Another is Mr. Baduel’s son, Raúl Emilio Baduel, who was arrested during last year’s protests.
Both Mr. López and the younger Mr. Baduel are among the politicians and activists who were declared ineligible to hold public office.
Another jailed opposition leader, Antonio Ledezma, the mayor of Caracas, was released to house arrest for medical reasons in April. He was arrested in February after officials said that he was involved in a plot to overthrow the government.
Mr. Ledezma’s detention drew strong international condemnation but the pressure on the government eased after he was moved to house arrest.
“In these cases of house arrest, like Antonio Ledezma and Daniel Ceballos and others, it appears that the objective of the government is to lower the political profile of these people, because generally when someone is in prison they have a very high profile and get a lot of attention in the media and social networks,” said José Vicente Haro, a lawyer who has worked on many cases of imprisoned dissidents.
The older Mr. Baduel was once one of Mr. Chávez’s closest collaborators, and he led a mission to free Mr. Chávez after he was briefly removed as president during a coup attempt in 2002.
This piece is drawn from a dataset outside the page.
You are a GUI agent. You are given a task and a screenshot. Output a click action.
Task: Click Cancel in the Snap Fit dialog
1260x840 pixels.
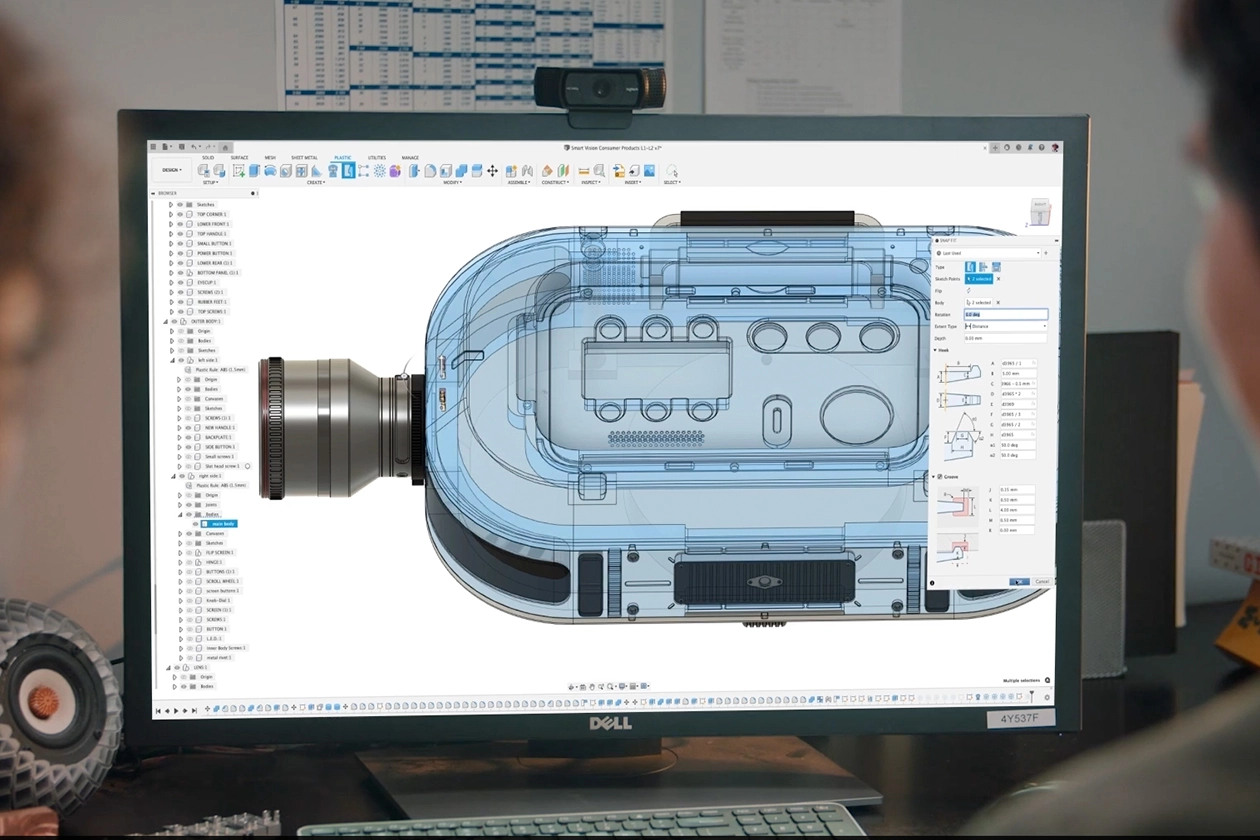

But Mr. Baduel, a former general, quit his post as defense minister in 2007 and publicly criticized Mr. Chávez for seeking constitutional changes that would expand his power. He was arrested in 2009 and was later sentenced to nearly eight years in prison.
Mr. Maduro has been under international pressure to release imprisoned dissidents. The issue was raised in meetings this year between a United States envoy, Thomas A. Shannon Jr., and Mr. Maduro and other top officials, according to a senior State Department official.